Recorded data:

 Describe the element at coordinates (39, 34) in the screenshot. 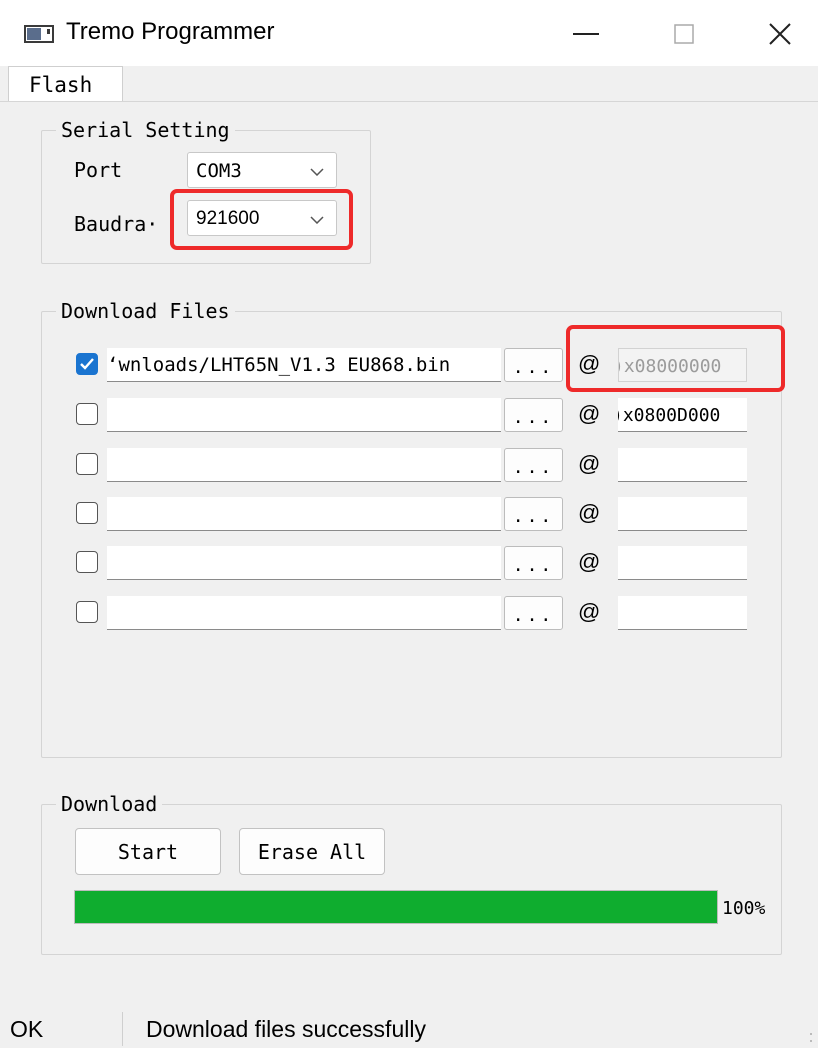

I see `app-icon` at that location.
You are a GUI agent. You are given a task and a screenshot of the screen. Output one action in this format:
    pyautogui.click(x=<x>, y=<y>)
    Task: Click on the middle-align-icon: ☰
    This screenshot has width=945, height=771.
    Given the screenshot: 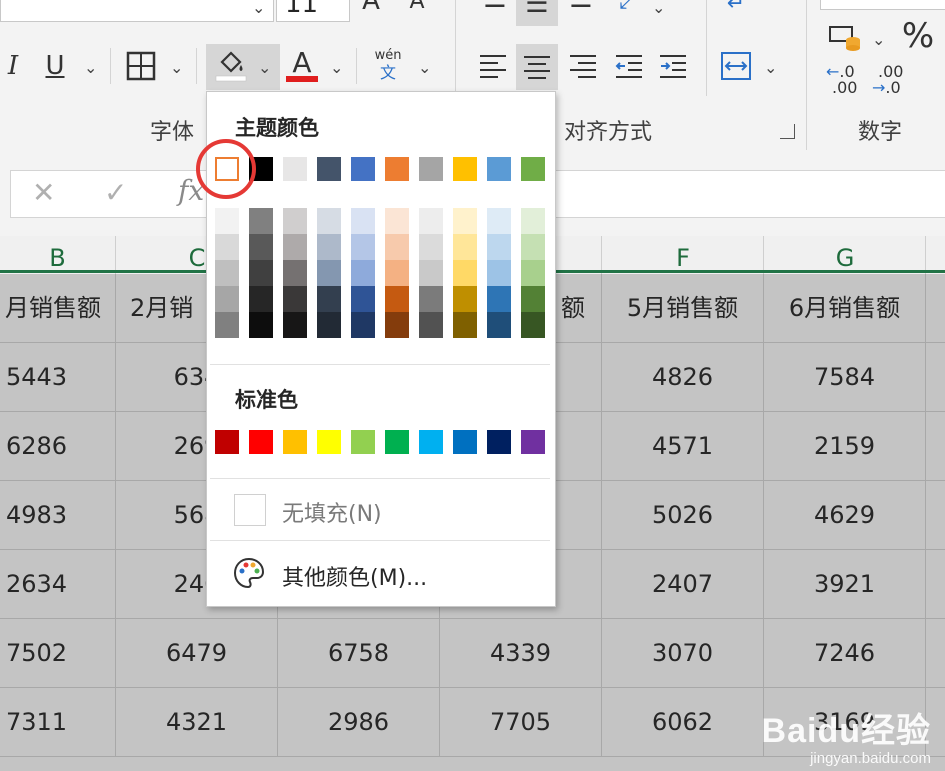 What is the action you would take?
    pyautogui.click(x=537, y=13)
    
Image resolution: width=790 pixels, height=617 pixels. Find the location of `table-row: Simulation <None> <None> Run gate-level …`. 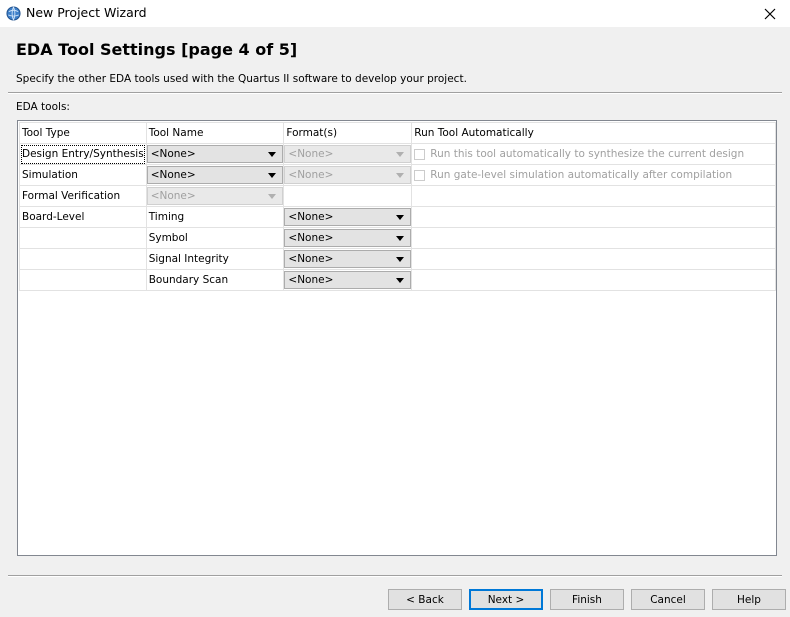

table-row: Simulation <None> <None> Run gate-level … is located at coordinates (398, 175).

» **Task to complete**
Render the rows, from the line containing "Image resolution: width=790" through the end of the rows, as a two-column CSV with the headers input and output. Give one CSV line per row, with its text under input and its answer under output, each field quoted and line breaks replaced by spaces, and leave out the pictures.

» **Expected answer**
input,output
"Image resolution: width=790 pixels, height=617 pixels. Find the location of `table-row: Simulation <None> <None> Run gate-level …`.","table-row: Simulation <None> <None> Run gate-level … is located at coordinates (398, 175)."